◆ **Source text**
- Terrorists use the illicit drug trade, interstate cigarette dealing and charities as principal sources of money-raising in the U.S., but as WorldNetDaily reported, the USA Patriot Act hasn't made it any easier for U.S. law enforcement and intelligence agencies to root out terrorist money in U.S. banks. A report by the General Accounting Office, the chief investigative arm of Congress, found money-laundering laws dating to 1986 – and strengthened in the Patriot Act – are being poorly implemented. According to the GAO, turf battles among key agencies, a lack of leadership, the absence of clear guidelines and a failure to identify top priorities are weakening the government's crackdown on terrorist financing.
- Experienced anti-terror experts have told WND the Mexican border is the Achilles heel of the Department of Homeland Security. And as WND revealed, there is growing evidence the Mexican border continues to be used as a covert entry point for the smuggling of Arabs into the country. Convicted Arab terrorists involved in the bombing of the World Trade Center and other acts of sabotage are also taking advantage of previous amnesty programs to establish residency in the U.S. to plot attacks on American targets.

Saved entries
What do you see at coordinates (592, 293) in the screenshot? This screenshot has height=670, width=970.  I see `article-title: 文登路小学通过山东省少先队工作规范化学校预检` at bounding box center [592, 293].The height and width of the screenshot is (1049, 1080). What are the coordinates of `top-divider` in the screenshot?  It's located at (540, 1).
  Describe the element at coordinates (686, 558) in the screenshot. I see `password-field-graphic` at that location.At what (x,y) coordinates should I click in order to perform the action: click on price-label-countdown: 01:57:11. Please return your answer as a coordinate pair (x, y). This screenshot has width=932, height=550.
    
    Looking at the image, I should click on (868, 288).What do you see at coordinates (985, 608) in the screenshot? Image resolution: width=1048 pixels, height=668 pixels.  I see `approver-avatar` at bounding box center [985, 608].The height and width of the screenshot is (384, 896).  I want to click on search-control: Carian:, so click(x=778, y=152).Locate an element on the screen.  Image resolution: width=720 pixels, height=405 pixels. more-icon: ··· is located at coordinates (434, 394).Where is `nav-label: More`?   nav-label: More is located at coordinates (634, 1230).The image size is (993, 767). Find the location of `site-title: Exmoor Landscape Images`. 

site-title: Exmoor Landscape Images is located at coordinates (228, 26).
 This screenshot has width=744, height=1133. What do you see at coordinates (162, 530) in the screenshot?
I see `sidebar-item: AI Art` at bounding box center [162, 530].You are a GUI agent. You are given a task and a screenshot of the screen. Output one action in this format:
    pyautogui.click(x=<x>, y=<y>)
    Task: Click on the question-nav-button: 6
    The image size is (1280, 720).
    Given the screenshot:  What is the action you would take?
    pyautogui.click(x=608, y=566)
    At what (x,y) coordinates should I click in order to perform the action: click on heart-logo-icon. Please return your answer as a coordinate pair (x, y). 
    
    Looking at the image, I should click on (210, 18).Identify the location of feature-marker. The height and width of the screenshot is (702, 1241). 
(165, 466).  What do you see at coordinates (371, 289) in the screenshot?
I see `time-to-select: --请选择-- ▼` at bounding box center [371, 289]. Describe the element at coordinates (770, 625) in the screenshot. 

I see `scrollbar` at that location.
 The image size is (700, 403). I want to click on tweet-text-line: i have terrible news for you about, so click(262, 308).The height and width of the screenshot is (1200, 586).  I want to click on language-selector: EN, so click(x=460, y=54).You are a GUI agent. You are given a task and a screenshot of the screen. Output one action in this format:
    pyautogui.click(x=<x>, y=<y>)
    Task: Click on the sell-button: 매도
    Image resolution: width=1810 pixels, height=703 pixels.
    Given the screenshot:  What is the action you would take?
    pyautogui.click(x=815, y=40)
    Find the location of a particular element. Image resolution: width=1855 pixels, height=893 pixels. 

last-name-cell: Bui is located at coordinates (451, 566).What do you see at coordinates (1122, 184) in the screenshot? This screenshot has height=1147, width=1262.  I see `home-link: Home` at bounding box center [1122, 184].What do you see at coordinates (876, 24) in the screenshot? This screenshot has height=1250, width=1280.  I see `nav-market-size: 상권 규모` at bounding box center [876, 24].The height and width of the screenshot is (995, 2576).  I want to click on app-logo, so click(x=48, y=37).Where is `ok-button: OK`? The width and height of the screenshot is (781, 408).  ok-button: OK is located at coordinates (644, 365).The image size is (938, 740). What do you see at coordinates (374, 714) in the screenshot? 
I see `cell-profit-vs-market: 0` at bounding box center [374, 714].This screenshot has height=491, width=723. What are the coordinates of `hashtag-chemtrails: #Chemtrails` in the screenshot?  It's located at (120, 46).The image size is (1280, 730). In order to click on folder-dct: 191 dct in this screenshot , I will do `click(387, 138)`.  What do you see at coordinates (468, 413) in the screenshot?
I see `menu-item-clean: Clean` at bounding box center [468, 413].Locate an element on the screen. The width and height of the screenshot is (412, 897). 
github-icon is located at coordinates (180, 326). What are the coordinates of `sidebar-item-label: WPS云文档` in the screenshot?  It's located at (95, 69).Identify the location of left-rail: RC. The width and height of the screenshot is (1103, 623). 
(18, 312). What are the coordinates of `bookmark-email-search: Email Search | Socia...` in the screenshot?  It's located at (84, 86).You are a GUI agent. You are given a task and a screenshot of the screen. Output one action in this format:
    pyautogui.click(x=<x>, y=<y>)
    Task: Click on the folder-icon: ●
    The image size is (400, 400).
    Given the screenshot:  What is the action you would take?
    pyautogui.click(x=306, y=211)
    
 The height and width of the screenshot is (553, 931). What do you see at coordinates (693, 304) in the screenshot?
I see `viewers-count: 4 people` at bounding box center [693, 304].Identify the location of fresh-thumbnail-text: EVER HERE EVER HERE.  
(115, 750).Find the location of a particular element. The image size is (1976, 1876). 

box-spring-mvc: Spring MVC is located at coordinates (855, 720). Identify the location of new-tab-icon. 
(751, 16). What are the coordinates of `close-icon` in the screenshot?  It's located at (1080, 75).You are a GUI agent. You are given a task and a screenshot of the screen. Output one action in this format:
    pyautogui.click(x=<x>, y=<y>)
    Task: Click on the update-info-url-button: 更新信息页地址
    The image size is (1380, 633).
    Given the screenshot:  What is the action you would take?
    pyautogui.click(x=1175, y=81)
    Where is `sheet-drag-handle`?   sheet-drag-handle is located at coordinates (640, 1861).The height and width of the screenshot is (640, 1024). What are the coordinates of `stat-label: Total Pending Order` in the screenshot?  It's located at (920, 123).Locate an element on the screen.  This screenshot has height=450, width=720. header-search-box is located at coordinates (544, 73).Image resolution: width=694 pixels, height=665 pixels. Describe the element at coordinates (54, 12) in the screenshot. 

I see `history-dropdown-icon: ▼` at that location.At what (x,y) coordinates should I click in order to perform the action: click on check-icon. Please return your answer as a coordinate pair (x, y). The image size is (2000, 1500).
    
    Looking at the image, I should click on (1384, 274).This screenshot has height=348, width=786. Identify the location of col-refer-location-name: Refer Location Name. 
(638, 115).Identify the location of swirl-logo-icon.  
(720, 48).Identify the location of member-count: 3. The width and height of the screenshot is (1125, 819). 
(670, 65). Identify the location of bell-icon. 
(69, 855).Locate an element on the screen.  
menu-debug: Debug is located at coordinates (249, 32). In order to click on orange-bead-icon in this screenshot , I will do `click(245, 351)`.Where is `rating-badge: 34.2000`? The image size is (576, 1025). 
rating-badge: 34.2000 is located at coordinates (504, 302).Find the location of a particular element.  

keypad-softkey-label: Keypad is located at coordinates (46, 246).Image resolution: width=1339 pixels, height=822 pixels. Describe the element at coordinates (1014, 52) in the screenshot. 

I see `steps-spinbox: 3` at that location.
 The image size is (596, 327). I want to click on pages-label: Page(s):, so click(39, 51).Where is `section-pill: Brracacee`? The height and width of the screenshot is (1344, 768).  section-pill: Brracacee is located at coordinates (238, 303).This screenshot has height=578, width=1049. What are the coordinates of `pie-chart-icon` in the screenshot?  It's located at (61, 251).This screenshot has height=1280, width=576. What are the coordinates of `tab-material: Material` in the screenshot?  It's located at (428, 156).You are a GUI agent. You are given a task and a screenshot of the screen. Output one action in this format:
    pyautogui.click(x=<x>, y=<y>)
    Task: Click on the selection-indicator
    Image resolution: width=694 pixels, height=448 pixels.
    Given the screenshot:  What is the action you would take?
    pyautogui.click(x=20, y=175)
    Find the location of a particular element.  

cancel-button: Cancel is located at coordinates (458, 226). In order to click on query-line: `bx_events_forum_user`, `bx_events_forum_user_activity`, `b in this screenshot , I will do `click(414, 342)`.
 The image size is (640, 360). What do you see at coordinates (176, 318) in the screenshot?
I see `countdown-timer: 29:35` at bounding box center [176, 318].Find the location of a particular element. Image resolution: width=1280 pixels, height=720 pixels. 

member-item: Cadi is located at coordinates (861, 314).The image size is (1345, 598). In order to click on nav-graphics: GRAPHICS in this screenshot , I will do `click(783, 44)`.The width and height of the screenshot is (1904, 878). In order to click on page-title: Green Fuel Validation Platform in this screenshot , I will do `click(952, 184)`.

◆ **Task item A**
Sum up the passage on terrorism in the U.S. in two sentences.
◆ **Task item B**
Copy the passage on terrorism in the U.S. between "- Experienced anti-terror" and "on American targets.", inclusive, and swap "Mexican border" for "southern border".

◆ **Task answer A**
A General Accounting Office report found that money-laundering laws, which were strengthened in the Patriot Act, are being poorly carried out because of agency turf battles, a lack of leadership, unclear guidelines and no clear priorities, and this weakens the crackdown on terrorist money raised through drug trade, cigarette dealing and charities. Anti-terror experts also call the Mexican border the weak point of Homeland Security, with growing evidence that it is used to smuggle Arabs into the country, while convicted Arab terrorists have used past amnesty programs to settle in the U.S.

◆ **Task answer B**
- Experienced anti-terror experts have told WND the southern border is the Achilles heel of the Department of Homeland Security. And as WND revealed, there is growing evidence the southern border continues to be used as a covert entry point for the smuggling of Arabs into the country. Convicted Arab terrorists involved in the bombing of the World Trade Center and other acts of sabotage are also taking advantage of previous amnesty programs to establish residency in the U.S. to plot attacks on American targets.